Historic Hindu marriage bill passed
Sets minimum age for wedding at 18 and breach will lead to jail and fine
Pakistan’s lower house of parliament has passed a landmark bill giving its small Hindu minority the right to register marriages, the last major hurdle on the way to enacting a law aimed at protecting women’s rights.
Activists say that Hindu women have been disproportionately targeted for abduction, forced conversions and rape because their marriages were never officially recognised and therefore not provable in court.
The National Assembly passed the bill on Monday after 10 months of deliberation. The Senate is expected to pass the law without any significant delay.
Hindus make up approximately 1.6 per cent of Pakistan’s Muslim-majority 190 million population, but have not had any legal mechanisms to register their marriages since independence from Britain in 1947.
Christians, the other main religious minority, have a British law dating back to 1870 regulating their marriages.

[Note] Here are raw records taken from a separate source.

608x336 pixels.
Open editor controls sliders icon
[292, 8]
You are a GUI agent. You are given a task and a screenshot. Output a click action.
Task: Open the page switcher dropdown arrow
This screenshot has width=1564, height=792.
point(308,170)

The new bill sets the minimum age for marriage for Hindus at 18. The minimum legal age for marriage for citizens of other religions is 18 for men and 16 for women.
Breaking the law regarding the minimum age would result in six months’ jail and a 5,000-rupee (Dh175 or $47) fine. Unicef estimates 21 per cent of women aged 20 to 24 in Pakistan were first married before age 18, with three per cent married before age 16.